“Harbinger” molecules could predict dementia up to 5 years in advance
Earlier detection of dementia could open up far more effective ways to treat and manage the condition, and one place scientists are increasingly turning to for warning signs is the blood. A new study has further broadened the possibilities in this area, pinpointing a set of molecules the authors describe as a "harbinger" of the condition two to five years ahead of onset, and may even provide new targets for advanced therapies.
In the past few years, we have seen a flurry of research pointing to the possibility of a blood test for dementia, with a particular focus on Alzheimer's disease. Many of these breakthroughs are based on the detection of precursors for the toxic brain plaques associated with the condition, while some have also focused on genetic material and lipid biomarkers.

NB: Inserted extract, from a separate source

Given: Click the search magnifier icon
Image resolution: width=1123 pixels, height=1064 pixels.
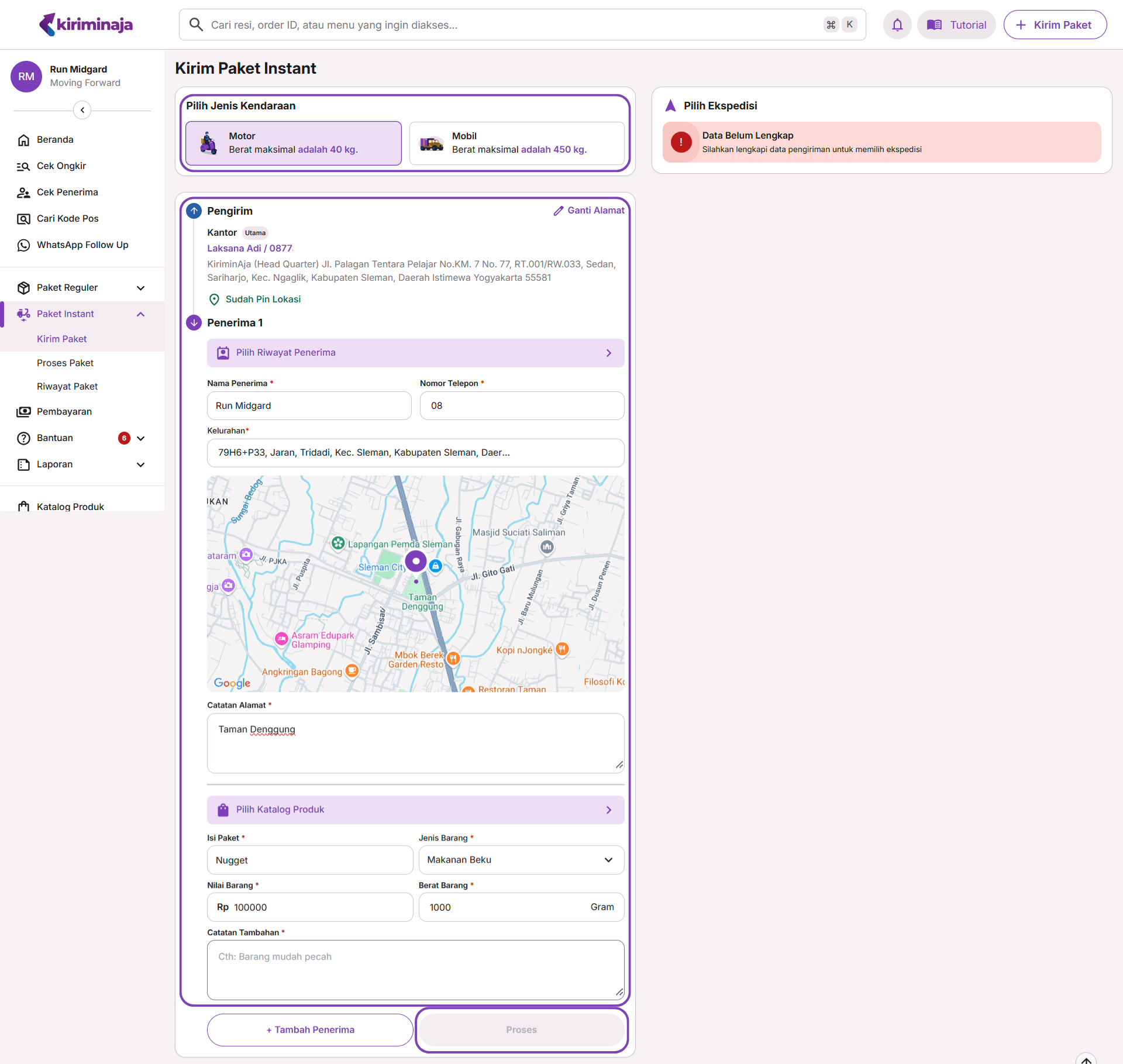Looking at the screenshot, I should point(197,25).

The new study, carried out by scientists at the German Center for Neurodegenerative Diseases (DZNE) and the University Medical Center Göttingen, takes aim at molecules call microRNA. These are short strands of non-coding RNA that can regulate gene expression and protein production, and we've seen recently how they could play a role in cancer diagnosis through blood and even urine tests.
“There are many different microRNAs and each of them can regulate entire networks of interdependent proteins and thus influence complex processes in the organism," says Professor André Fischer, who led the research team. "So, microRNAs have a broad impact. We wanted to find out whether there are specific microRNAs whose presence in the blood correlates with mental fitness."
In order to pinpoint a set of microRNAs that can act as a signature for mental performance, the scientists analyzed data on young, healthy subjects and elderly people with mild cognitive impairment (MCI). These efforts were helped along by extensive studies in mice and cell cultures, with the team landing on three microRNAs that acted as a marker for mental performance.
In the young and healthy subjects, the lower levels of these microRNAs in the blood correlated with better performance in cognitive tests. In the mice, the levels began to escalate even before they began to exhibit a deterioration in mental performance, while in the patients with MCI, 90 percent of those with high levels of the blood marker went on to develop Alzheimer's disease within two years.
“We therefore see an increased blood level of these three microRNAs as a harbinger of dementia,” Fischer says. “We estimate that in humans this biomarker indicates a development that is about two to five years in the future.”
Further to connecting these three microRNAs to dementia, the scientists also uncovered some insights into how they might actually drive the condition. Through their research on mice and cell cultures, it was found that the trio of molecules shape inflammatory process in the brain and affect neuroplasticity, or the ability of neurons to form connections.
“In our view, they are not only markers, but also have an active impact on pathological processes. This makes them potential targets for therapy,” Fischer says. “Indeed, we see in mice that learning ability improves when these microRNAs are blocked with drugs. We’ve observed this in mice with age-related mental deficits, as well as in mice with brain damage similar to that occurring in Alzheimer’s disease.”
While results of the study are indeed promising for advancing early detection of dementia, the scientists are under no illusions about the challenges involved in turning it into a blood test for clinical use. As it stands, the microRNAs can only be measured through a complex procedure that is not viable for such applications, but by further validating the biomarkers and then developing a point-of-care screening solution, the scientists are working toward such a future.
“Our goal is to have a low-cost test, similar to the rapid test for SARS-CoV-2 with the difference that for our purposes, you would need a drop of blood," says Fisher. "Such a test could be used during routine checkups in doctors’ practices to detect an elevated risk of dementia early on. Individuals with suspicious results could then undergo more elaborate diagnostics.”
The research was published in the journal EMBO Molecular Medicine.